== 対象テキスト ==
■ ■ ■ ■ ■ ■ ■

個人主義も若衆宿も一長一短ですなぁ、ほんと人間て生き物は。

さんさん さんのコメント...

megmegさま
ご投稿うれしく拝見いたしました、管理人さまから「投稿にはすぐにお返事して」ってダメ出しが入りました、ごめんなさい。
年寄りってのはこういうとき便利なもので鼻水啜りながら(ほんとに鼻水が1日中垂れるんです、なんでも肺からの湿った呼気から湿気を回収する機能が歳のせいで低下している、病気じゃないよってGP が言っていました)「この指がうまく曲がらんでノォ…グダグダグダ」なんて言っているとそれで通っちゃう、ははは。

別段すごいことしたわけじゃないんですよ。ごっこ遊びが嬉しくって子供が暴れている感覚で過ごしてたら「お前指揮官な」「へっ?」 てなものでした。

せっかくボーズになってお寺まで預けられたのに海外に出る決心をしたドタバタはこの次の次あたりに書きます。今少々お待ちください。
菜の花の沖、読み始められたとのこと、第一巻は嘉平がイジメ抜かれる話がこれでもかと詰まっていますが司馬さんにすれば「集団をつくり新参者をいじめる、それが日本の文化の基礎だ」とかいておられるその説明のつもりなのだと。
二巻以降はもっとスッキリした話になって気分壮大になりますよ。

megmeg さんのコメント...

はい、これでもかと主人公がいじめられています。日本人だけではないのでしょうが、コミニティがあっての個人でないと生きていけない。堺に出てもまだまだ辛い。自分を認めてくれる仲間ができて、ちょっとほっとしましたが。今の日本もいじめは集団が個を標的にしますし、文化か〜、難しい。2巻を明日から読みます。文庫で読んでいます。まぁ、おふささんについては男性のこうあってほしい感がしてしまいますが。
私は、もちろんコメントのお返しは嬉しいのですが、さんさん様にも管理人さんにも無理はしていただきたくはありません。鼻水、うちの母もですよ~、仕方ないよと言っても風邪引いたせい(一年中)にしています(笑)
さんさんのお話、司馬さん読んで待ってますね。

■ ■ ■ ■ ■ ■ ■

== 利用可能なデータ ==
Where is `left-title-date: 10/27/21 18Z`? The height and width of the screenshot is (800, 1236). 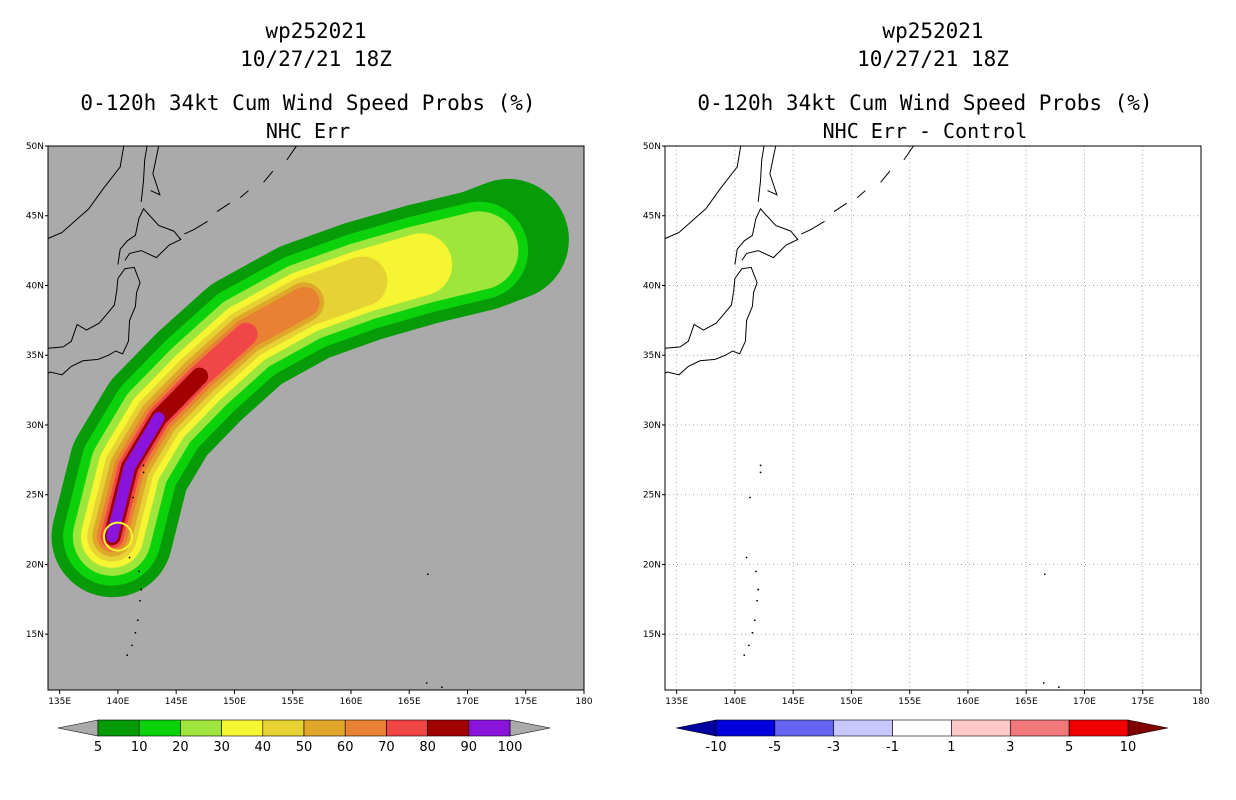
left-title-date: 10/27/21 18Z is located at coordinates (316, 59).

■ ■ ■ ■ ■ ■ ■

== 期待される内容 ==
対象テキストを一字一句変えずに全文抜き出してください。 これらの行は対象テキストとは関係がありません。

== 作業結果 ==
個人主義も若衆宿も一長一短ですなぁ、ほんと人間て生き物は。

さんさん さんのコメント...

megmegさま
ご投稿うれしく拝見いたしました、管理人さまから「投稿にはすぐにお返事して」ってダメ出しが入りました、ごめんなさい。
年寄りってのはこういうとき便利なもので鼻水啜りながら(ほんとに鼻水が1日中垂れるんです、なんでも肺からの湿った呼気から湿気を回収する機能が歳のせいで低下している、病気じゃないよってGP が言っていました)「この指がうまく曲がらんでノォ…グダグダグダ」なんて言っているとそれで通っちゃう、ははは。

別段すごいことしたわけじゃないんですよ。ごっこ遊びが嬉しくって子供が暴れている感覚で過ごしてたら「お前指揮官な」「へっ?」 てなものでした。

せっかくボーズになってお寺まで預けられたのに海外に出る決心をしたドタバタはこの次の次あたりに書きます。今少々お待ちください。
菜の花の沖、読み始められたとのこと、第一巻は嘉平がイジメ抜かれる話がこれでもかと詰まっていますが司馬さんにすれば「集団をつくり新参者をいじめる、それが日本の文化の基礎だ」とかいておられるその説明のつもりなのだと。
二巻以降はもっとスッキリした話になって気分壮大になりますよ。

megmeg さんのコメント...

はい、これでもかと主人公がいじめられています。日本人だけではないのでしょうが、コミニティがあっての個人でないと生きていけない。堺に出てもまだまだ辛い。自分を認めてくれる仲間ができて、ちょっとほっとしましたが。今の日本もいじめは集団が個を標的にしますし、文化か〜、難しい。2巻を明日から読みます。文庫で読んでいます。まぁ、おふささんについては男性のこうあってほしい感がしてしまいますが。
私は、もちろんコメントのお返しは嬉しいのですが、さんさん様にも管理人さんにも無理はしていただきたくはありません。鼻水、うちの母もですよ~、仕方ないよと言っても風邪引いたせい(一年中)にしています(笑)
さんさんのお話、司馬さん読んで待ってますね。